In light of these facts, and of the unique human capacity to behave as a species, why, Therborn asks, is it the case that pessimism is so widespread? In answer he cites two reasons. The first is that capitalism is “a system of social exclusion” in which property and profitability are decisive. “A system of this kind,” Therborn notes, “is, of course, incapable of incapable of allowing the capacities of all humankind to be realized.” As a writer in the Marxist tradition, this is the sort of explanatory avenue that one might reasonably expect the author to take.
Therborn’s second reason takes him somewhat further afield. The progressive evolutionism of the 19th century, of which Marxism and social Darwinism were the two more prominent forms, is now viewed as unilinear and deterministic. With the passing of the influence of these evolutionary motifs (and their transformation to terms of abuse) human consciousness lost coherent organizing principles on which to ground positive conceptions of progress.
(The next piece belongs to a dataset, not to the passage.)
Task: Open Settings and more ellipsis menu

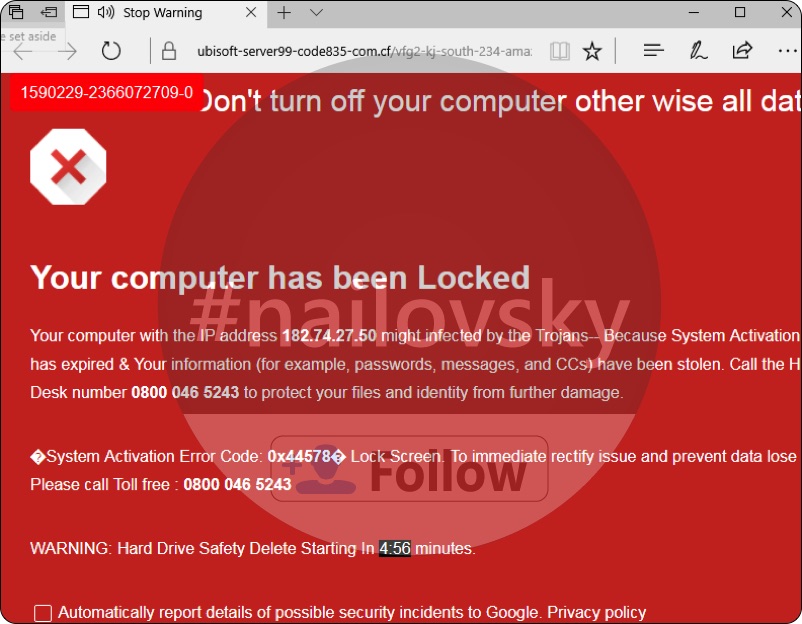Action: point(787,51)
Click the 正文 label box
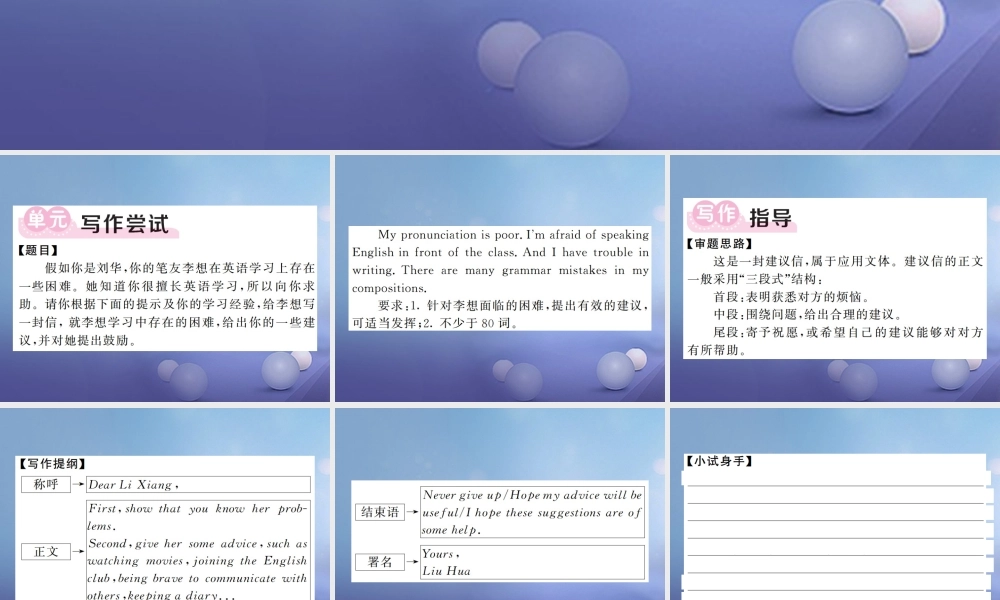 [45, 552]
Human history is not, as the author notes, merely a random series of events. There are, for instance, moments of progress (like the worldwide abolition of chattel slavery) that seem unlikely to be reversed. It is thus incumbent on us to formulate a nondeterministic perspective that still allows for the inclusion of some sort of evolutionary dimension. For Therborn, this can be found in adaptive dynamics, the capacity of human beings and human societies to use what currently works as a basis for developing ever more effective solutions to human problems. In his view, the key to reaching a higher degree of success with such dynamics is greater social organization and the recognition of the dialectical quality of human social evolution. Rather than merely assuming that greater capacity will automatically result in positive progress, it is necessary to note the countervailing tendencies and to make conscious, incremental steps toward a desired future.
All of this is well taken. Therborn is certainly correct that the means (or at least many of them) to achieve positive outcomes currently exist or are within our grasp. But he seems strangely unaware, or at least ready overlook, the influence of ideology on the way that adaptive dynamics actually play out. Adaptation is predicated on information. In order to know what to do it is necessary to have accurate information about what is happening. Yet, as the current state of politics in the United States illustrates, such information can be hard to come by, especially when it is in the interest of influential groups to obscure it.
Climate change is a perfect example. Coastal states, Florida in particular, are started to feel the effects of rising sea levels. In a particularly delicious irony, even properties owned by Donald Trump himself are threatened. Yet the Republican Party (which is in power along much of the South Atlantic and Gulf coasts), and even Trump himself, remain wedded to the assertion that the emperor is, in fact, fully dressed (and quite nicely too). Here ideology, wealth, and the needs of political spectacle synergize in a way that acts to prevent substantive learning from taking place.
And this is the problem humanity faces. It’s not so much that we can’t solve our problems. It’s really a matter of not being able to convince ourselves (or each other) of what the real problems are. Therborn is correct in much of what he says. We are, as a species of craftsmen, better placed to handle the vicissitude of our existence that at any point in the past. But we are also awash in a sea of information and ideology and technologically mediated political power. The question is not so much can we fix our problems, but rather, can we recognize what they even are before the clock strikes.